11 0 FrodoBolsillon The most important thing to me is that it fits the context they are in. If you take LotR for example it seems to work perfectly because everyone of the fellowship is biased in a way. We learn that elves and dwarves, especially the mirkwood elves and the dwarves of the lonely mountain, have had a rough relationship to each other for centuries. Aragorn grew up with the elves, which makes him estrange to the other humans, particularly Boromir and so on.. It makes sense and makes the reader all the more happy to see the friendships blooming. On the other hand there was a book series I read as a teen where the protagonist gathered a cast of exclusivly hot young women. There it just seemed the author found a way to act out his fantasies.
10 0 SYLOH I roll my eyes every time there is a "Dwarf character" or an "Elf character", instead of a character who is a Dwarf or a character who is an Elf. These characters remind of those awful characters from the 90s who's sole character feature was their race, gender, or sexual orientation. It's just lazy writing to let any single thing take over a character. So no, if a character is an elf or dwarf I won't automatically hate it. If being an elf or a dwarf is their ONLY characteristic, then I'd hate them.
6 0 Duke_Paul If an author can write them well, then it makes no difference to me. If, on the other hand, [they write characters like this](https://twitter.com/awfulfantasy/status/595364160587730945?lang=en), then I'll pass.
4 0 Netla I don't really care about what gender, race or species the characters are, although such differences are always good for examining cultural differences and creating interesting group dynamics. I think that if they're too homogeneous - in one way or another - the story can get boring, and a very heterogeneous group can make things confusing and make it look like the author was trying too hard to be all-inclusive. I like it when each character brings something special to the story, e.g. where one is a good fighter but perhaps bad at communicating with others, while another is a good communicator but a lousy fighter, and so on. Abilities don't all have to be opposites of each other - they can be complimentary or overlap. A fantasy novel I read many years ago had a cast that consisted of a young woman, a knight in rusty armour, and a group of animals on a quest where each had a specific role and unique problem-solving skills. I found that quite an interesting cast. (*The Unlikely Ones* by Mary Brown). I dislike Mary Sue characters - those amazing creatures who are practically perfect in every way. A group of them is even worse.
3 0 nekped I like books with fictional races. Most of the time it makes those characters unique and more memorable than if they were boring old humes. Sometimes it makes me want to roll my eyes, not this trope again. But it won't make or break the book for me. Maybe.
3 0 billponderoas I love anything featuring a tavern wench.
3 0 pregnantchihuahua3 My favorite thing to see is characters that are not just literally human, but also act human. Malazan is my best example when we follow around the marines. We see them grieve, laugh, fight, etc.

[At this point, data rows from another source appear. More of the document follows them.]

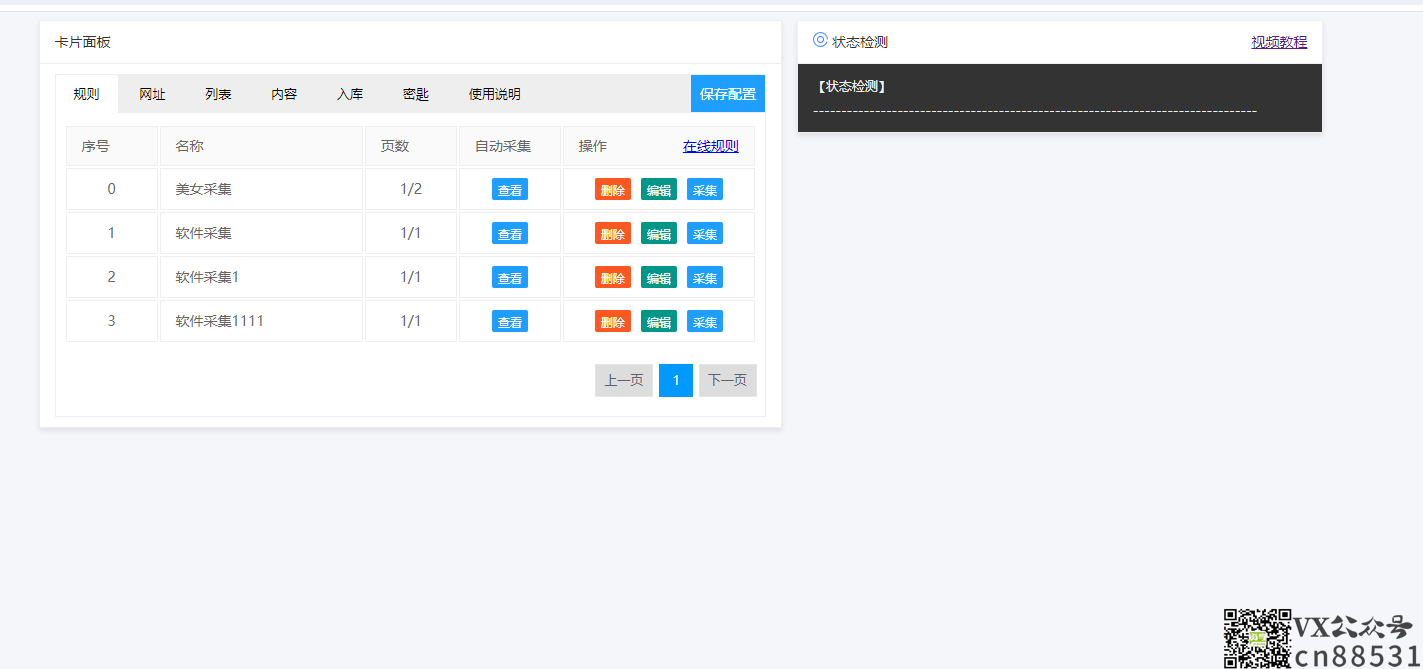Open the 列表 tab
Screen dimensions: 1423x669
[218, 94]
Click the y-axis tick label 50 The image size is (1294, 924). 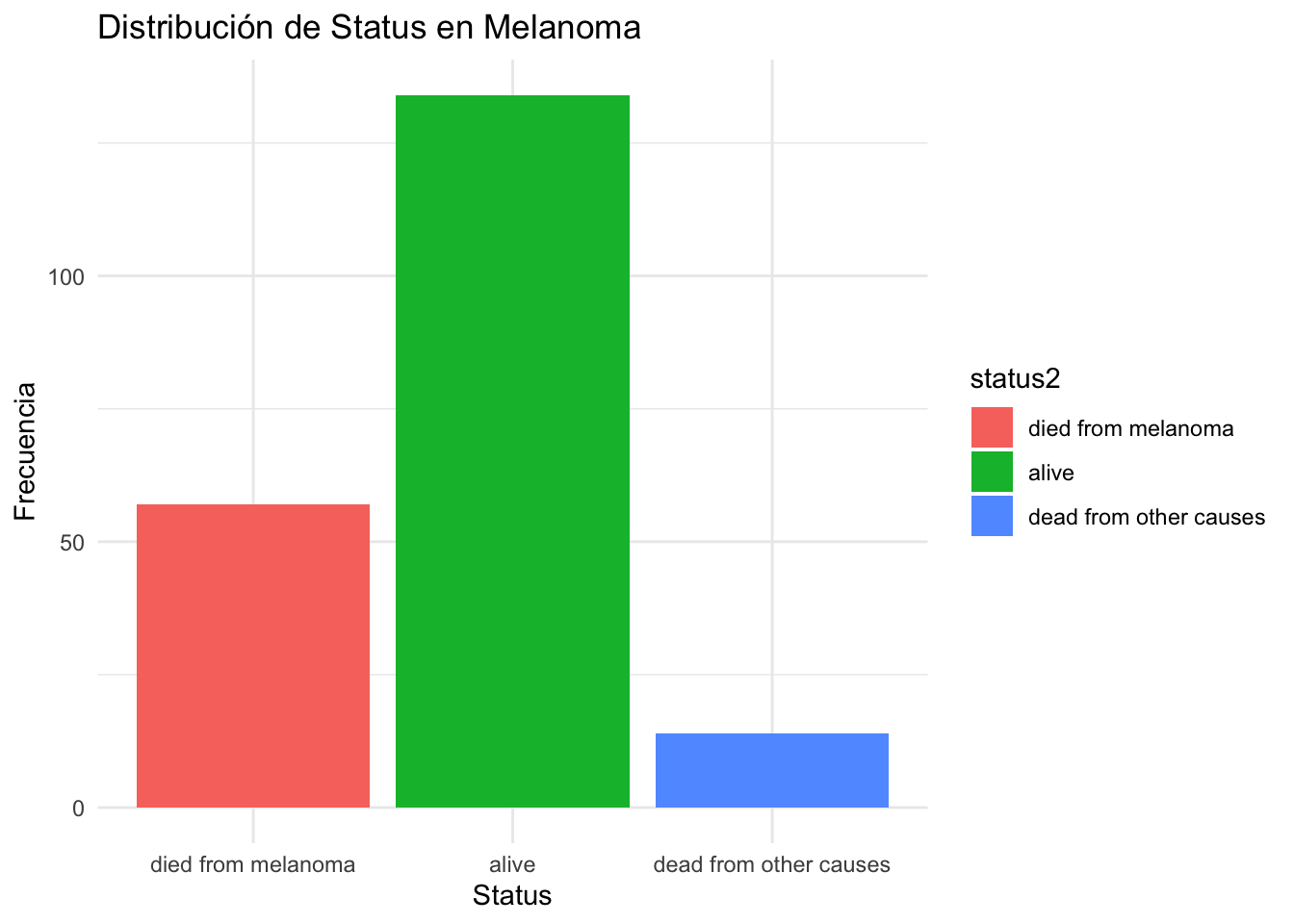[x=72, y=543]
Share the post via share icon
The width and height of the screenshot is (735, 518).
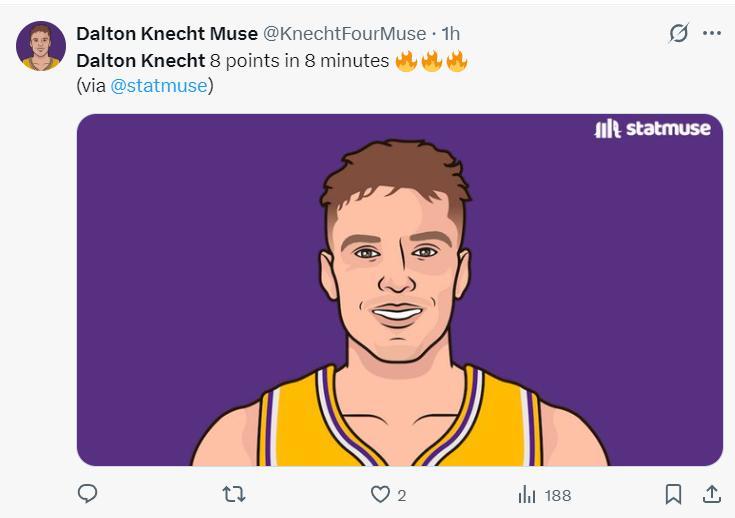click(x=712, y=494)
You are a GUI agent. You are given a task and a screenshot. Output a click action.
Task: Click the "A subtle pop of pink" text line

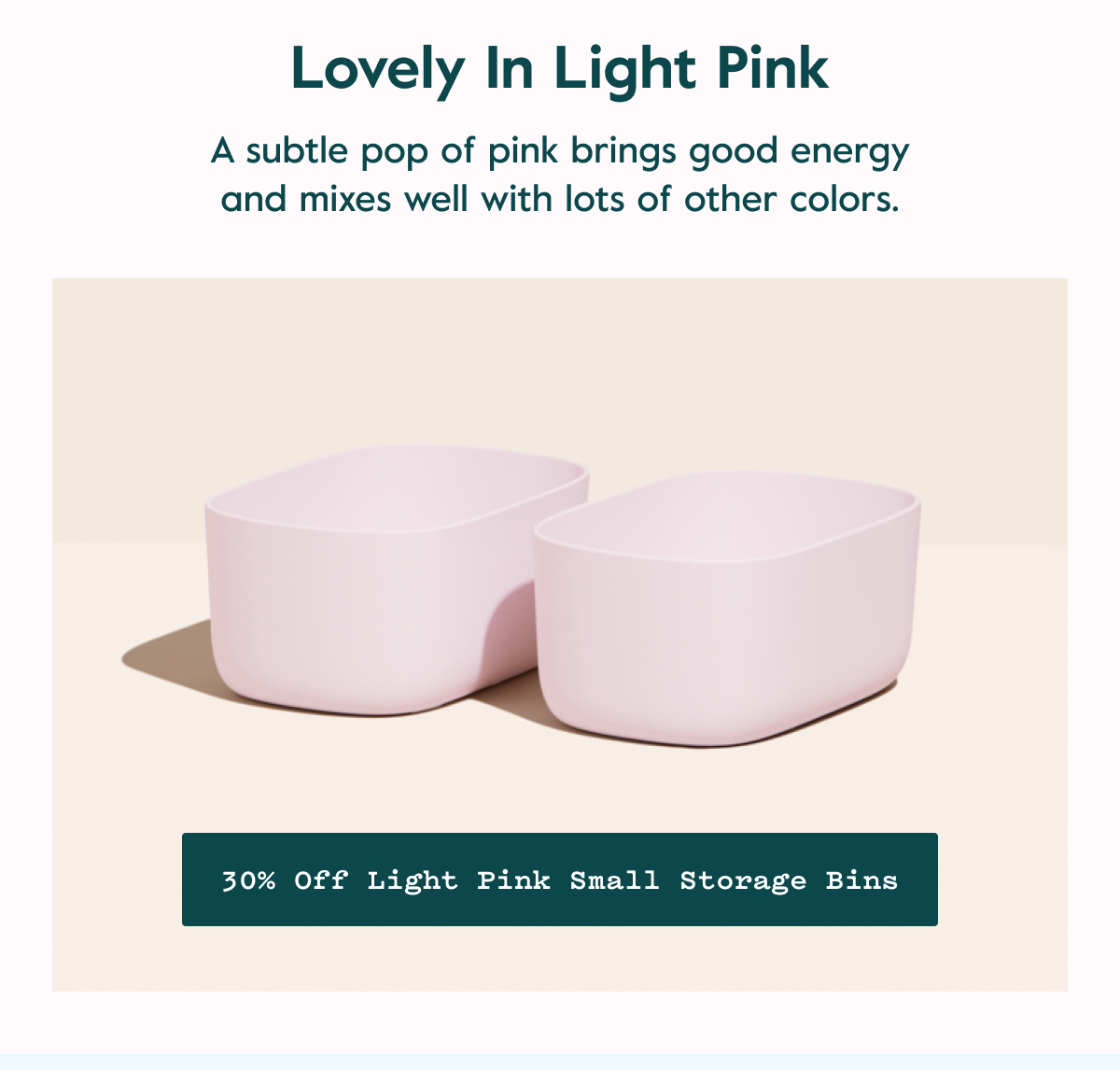pos(560,150)
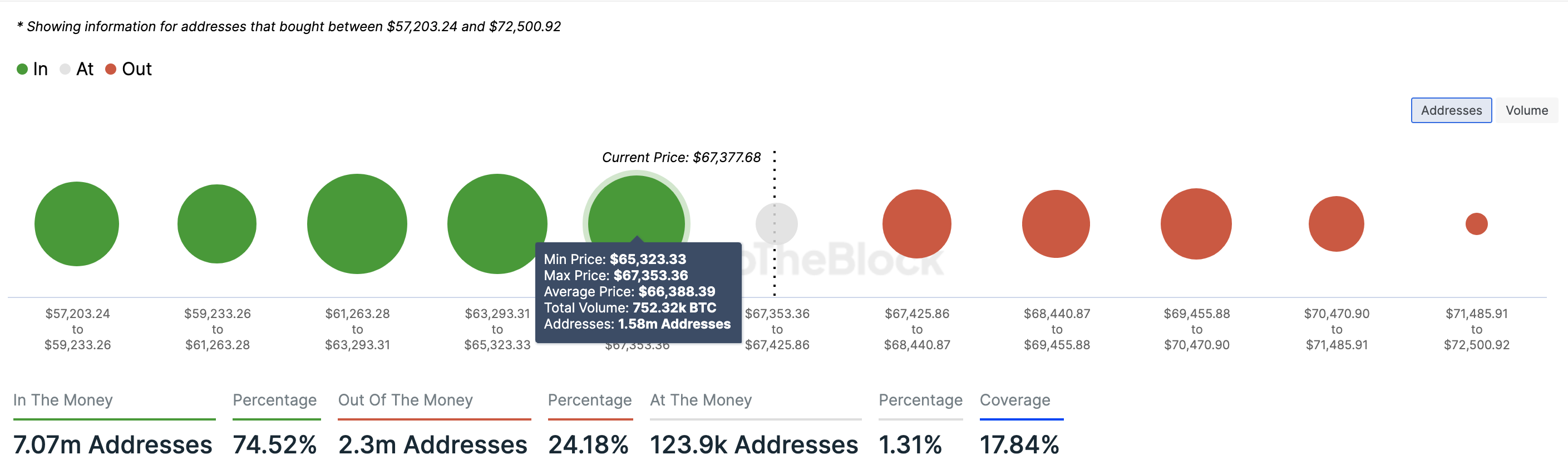Image resolution: width=1568 pixels, height=474 pixels.
Task: Toggle the red Out legend item
Action: (129, 69)
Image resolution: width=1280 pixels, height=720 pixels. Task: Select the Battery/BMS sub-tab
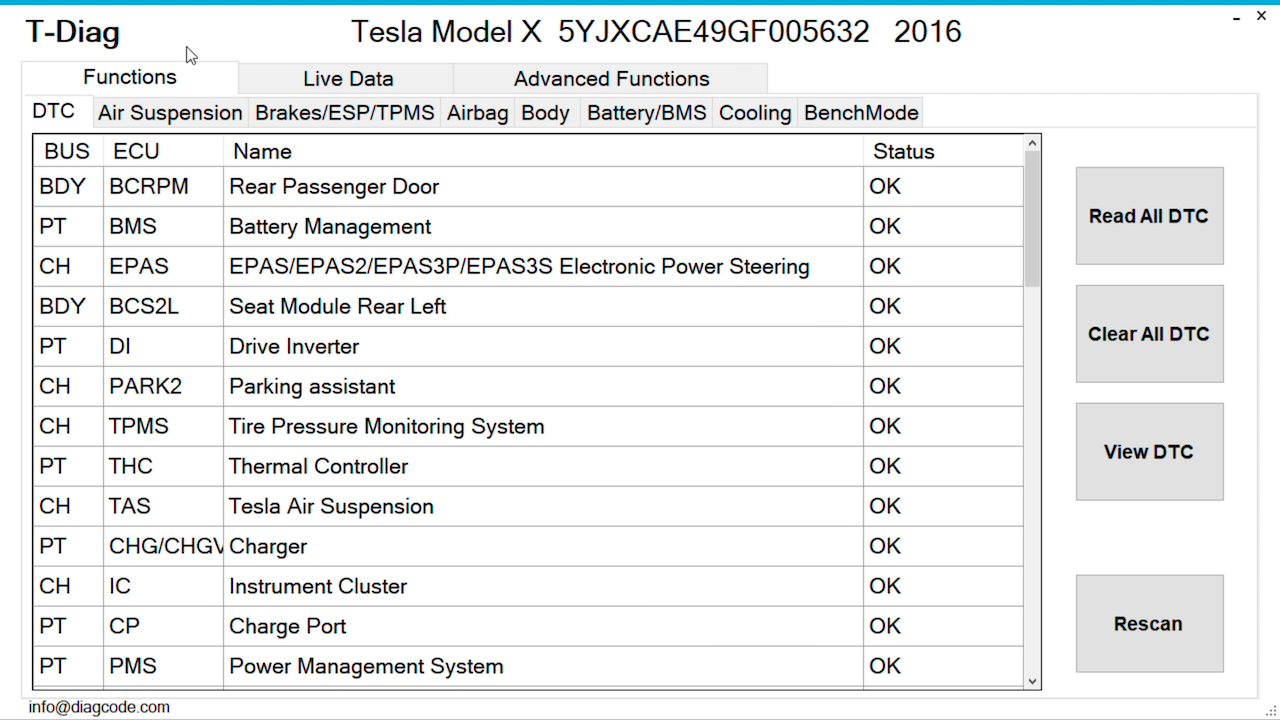[x=646, y=113]
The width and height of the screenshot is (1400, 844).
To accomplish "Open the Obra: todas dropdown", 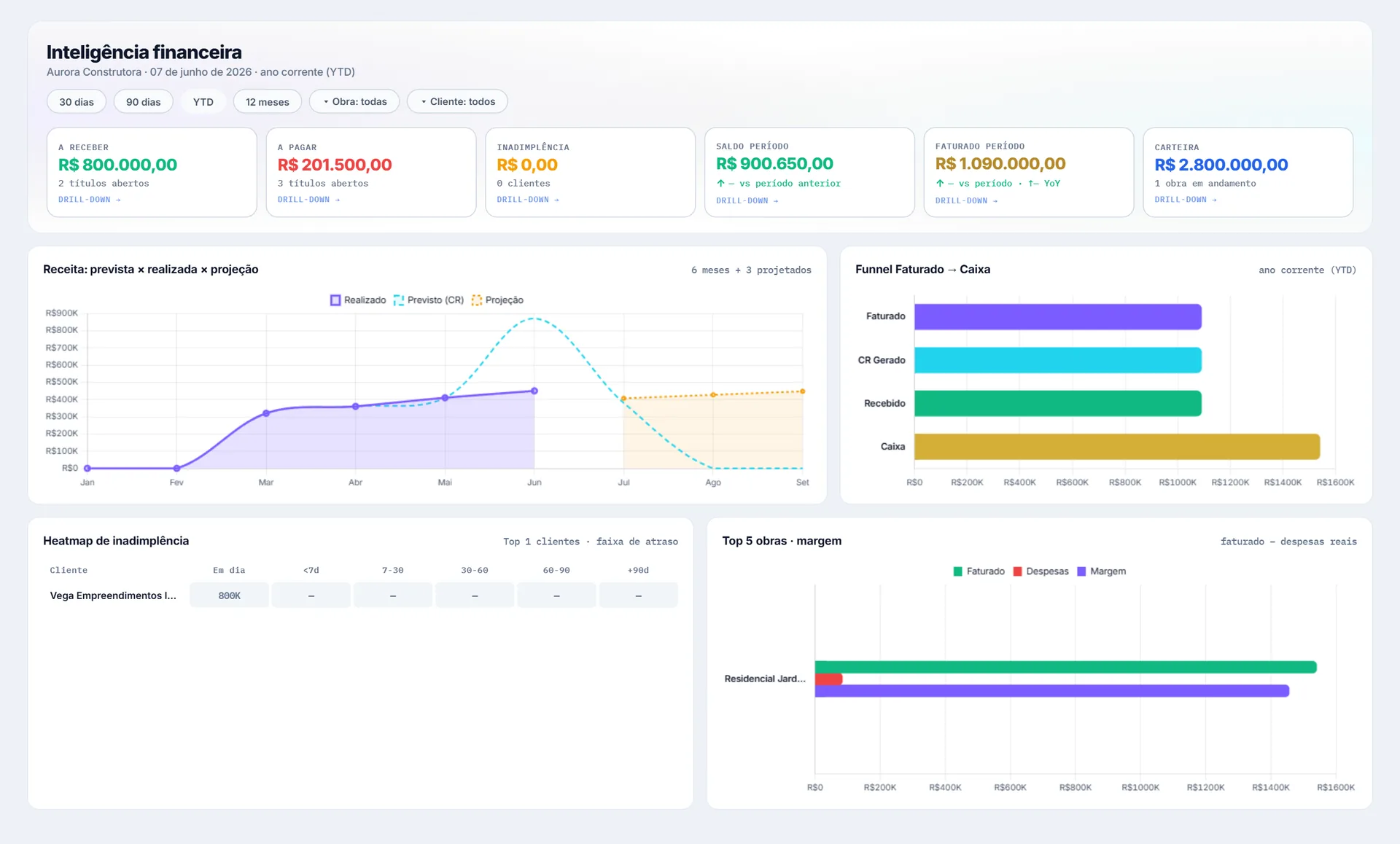I will (354, 101).
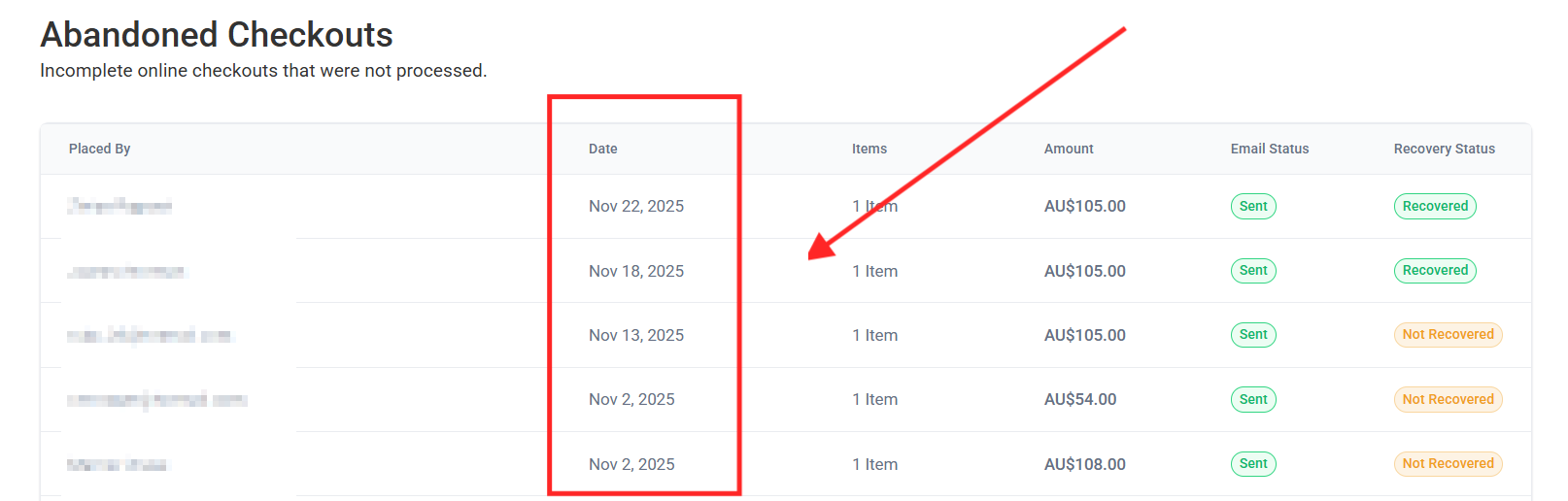The width and height of the screenshot is (1568, 501).
Task: Click the Date column header
Action: 602,149
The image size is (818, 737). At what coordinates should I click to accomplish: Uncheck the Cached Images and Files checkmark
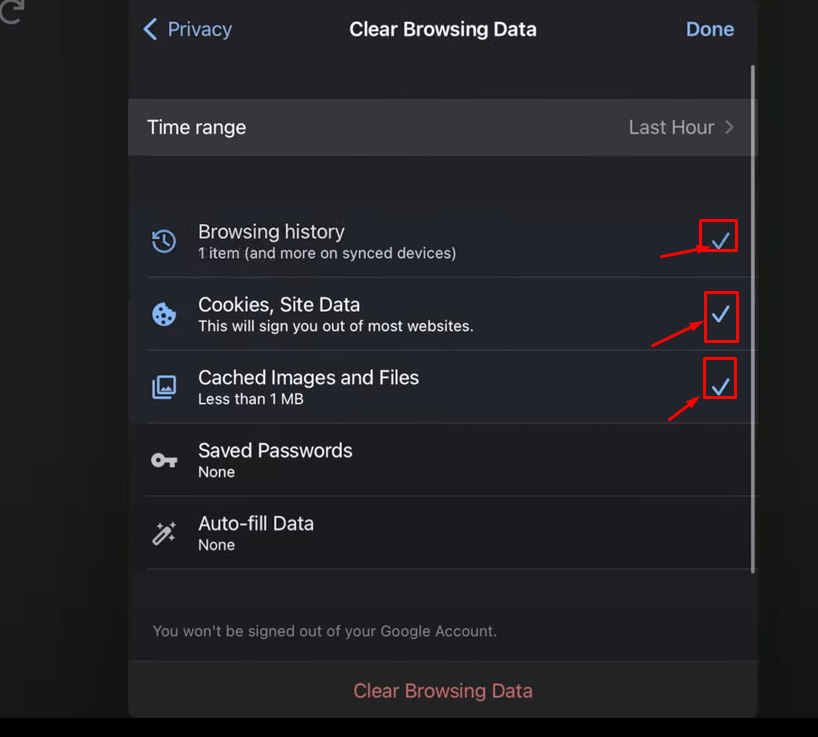(720, 386)
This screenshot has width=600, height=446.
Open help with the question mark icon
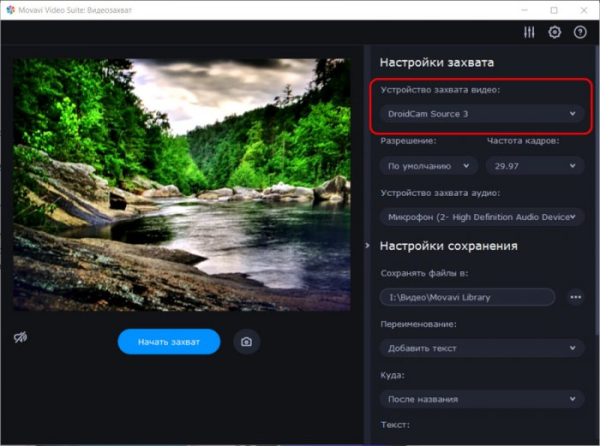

They act like real people. They're not always heroic, some are cowardly, some are great people, some are compete dicks, and on. War and death affects them, they don't just go through the motions as if killing massive groups of people is second nature. They don't blindly follow orders as if they're just a hive mind. I think that's one thing a lot of authors get wrong when writing about people. Also this isn't to say I don't like the use of other races at all. What I don't like is stereotypical races. Elves that live in a perfect utopian society and are all gorgeous, short stocky dwarves with beards and pickaxes etc. Be original!
2 0 Traummich My favorite fantasy books are from 1980s-1990s. They feature all Tolkein or DnD style non magical creatures. The ones that don't feature those characters I still enjoy, because they might feature their own personal inventions.